Entries supplied =

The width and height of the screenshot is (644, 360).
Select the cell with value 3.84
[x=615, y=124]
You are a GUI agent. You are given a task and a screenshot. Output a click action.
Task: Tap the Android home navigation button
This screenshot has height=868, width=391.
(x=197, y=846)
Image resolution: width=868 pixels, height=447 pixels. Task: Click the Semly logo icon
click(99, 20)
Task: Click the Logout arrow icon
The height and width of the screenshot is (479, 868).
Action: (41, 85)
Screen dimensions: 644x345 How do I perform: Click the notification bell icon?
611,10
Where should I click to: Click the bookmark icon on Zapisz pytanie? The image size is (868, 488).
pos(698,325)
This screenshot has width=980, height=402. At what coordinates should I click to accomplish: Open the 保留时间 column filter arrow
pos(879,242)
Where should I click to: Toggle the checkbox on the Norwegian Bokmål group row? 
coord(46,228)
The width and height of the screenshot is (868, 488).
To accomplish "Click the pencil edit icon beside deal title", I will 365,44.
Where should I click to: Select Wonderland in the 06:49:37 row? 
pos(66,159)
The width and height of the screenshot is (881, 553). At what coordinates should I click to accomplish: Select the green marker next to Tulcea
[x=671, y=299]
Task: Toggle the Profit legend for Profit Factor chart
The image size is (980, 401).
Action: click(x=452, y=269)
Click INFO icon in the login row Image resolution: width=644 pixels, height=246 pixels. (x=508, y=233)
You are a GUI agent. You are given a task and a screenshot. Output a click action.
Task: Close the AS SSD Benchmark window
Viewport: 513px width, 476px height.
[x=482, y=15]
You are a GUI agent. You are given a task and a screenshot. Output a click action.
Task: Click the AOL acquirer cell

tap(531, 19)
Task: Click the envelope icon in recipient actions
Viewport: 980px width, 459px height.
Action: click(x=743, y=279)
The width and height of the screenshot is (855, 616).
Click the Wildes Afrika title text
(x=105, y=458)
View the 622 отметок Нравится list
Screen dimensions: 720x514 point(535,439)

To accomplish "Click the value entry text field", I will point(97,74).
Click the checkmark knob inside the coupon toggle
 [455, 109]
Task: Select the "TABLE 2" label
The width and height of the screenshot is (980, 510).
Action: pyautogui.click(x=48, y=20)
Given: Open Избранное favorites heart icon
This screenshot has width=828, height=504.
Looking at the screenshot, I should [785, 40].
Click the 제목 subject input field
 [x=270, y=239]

Directions for this task = In the records, find every line that has the string "will" and copy it.

Response area =
To accomplish "Click the pencil edit icon beside deal title", I will 365,44.
To accomplish "Click the value entry text field", I will point(97,74).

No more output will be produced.